Furti in auto

Due giovani arrestati per furti nel parcheggio di un supermercato

I Carabinieri di Cassina hanno colto in flagranza i ladri mentre tentavano di fuggire dopo aver svaligiato alcune auto.

Due giovani arrestati per furti nel parcheggio di un supermercato

Mercoledì 3 giugno 2026, nel pomeriggio, i Carabinieri della Stazione di Cassina de Pecchi hanno arrestato due cittadini cubani, di 22 e 25 anni, entrambi irregolari sul territorio italiano, dopo averli colti in flagranza di reato mentre svaligiavano alcune auto in sosta. Il loro modus operandi era ben definito: miravano alle vetture parcheggiate nel supermercato, spaccando i finestrini per rubare oggetti all’interno.

Il piano dei ladri

I due malviventi seguivano un copione collaudato. Mentre uno faceva da “palo”, controllando l’area per eventuali testimoni, l’altro infrangeva i finestrini delle auto con un frangivetro, portando via tutto ciò che trovava. In pochi minuti, erano riusciti a mettere a segno due colpi, ma non sono riusciti a sfuggire alla cattura.

Una pattuglia dei Carabinieri, in transito lungo via Mazzini, ha notato i due sospetti. Alla vista dei militari, i ladri hanno tentato di disfarsi di alcune borse e dell’attrezzo utilizzato per i furti, cercando di fuggire. I Carabinieri, prontamente intervenuti, li hanno bloccati e sottoposti a perquisizione. Durante il controllo, uno dei telefoni in possesso dei ladri ha iniziato a squillare; rispondendo alla chiamata, i Carabinieri hanno scoperto che dall’altra parte c’era il proprietario dell’auto appena svaligiata, in forte agitazione e che chiedeva la restituzione del suo smartphone.

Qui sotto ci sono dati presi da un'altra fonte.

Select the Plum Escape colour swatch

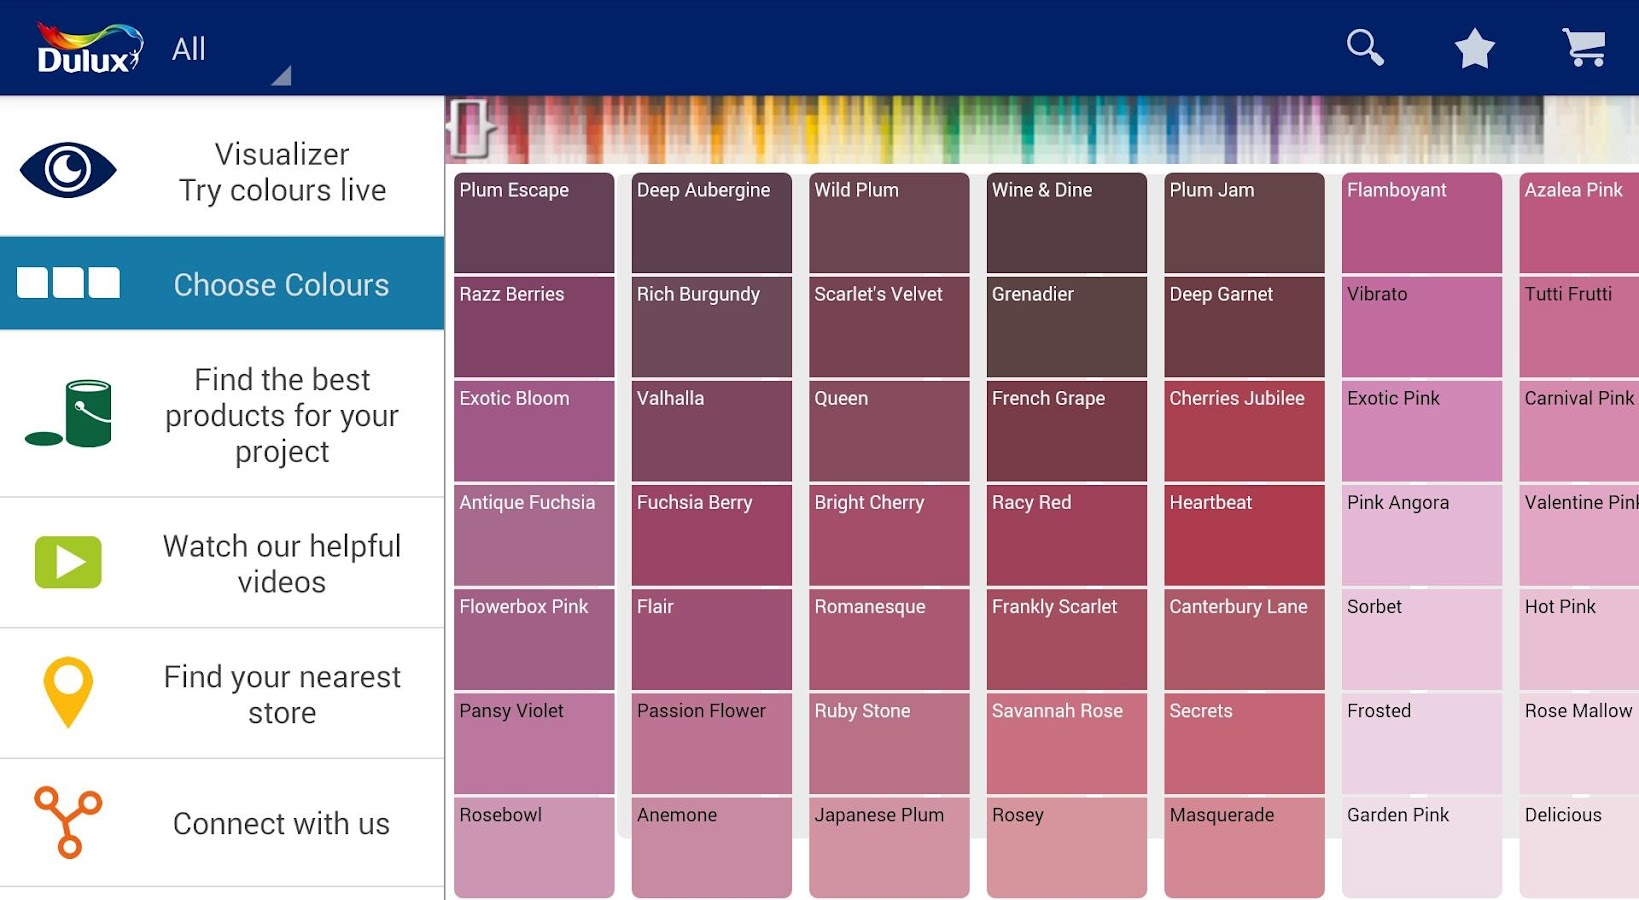[x=533, y=222]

La modalità dei furti è stata confermata dall’analisi delle immagini del sistema di videosorveglianza del supermercato. Dopo le formalità di rito, i due arrestati sono stati trasferiti nelle camere di sicurezza della Compagnia di Pioltello, su disposizione dell’Autorità Giudiziaria, in attesa dell’udienza di convalida. La refurtiva è stata recuperata e restituita ai legittimi proprietari. Al termine dell’udienza, per i due è stata disposta la misura cautelare del divieto di dimora nella provincia di Milano.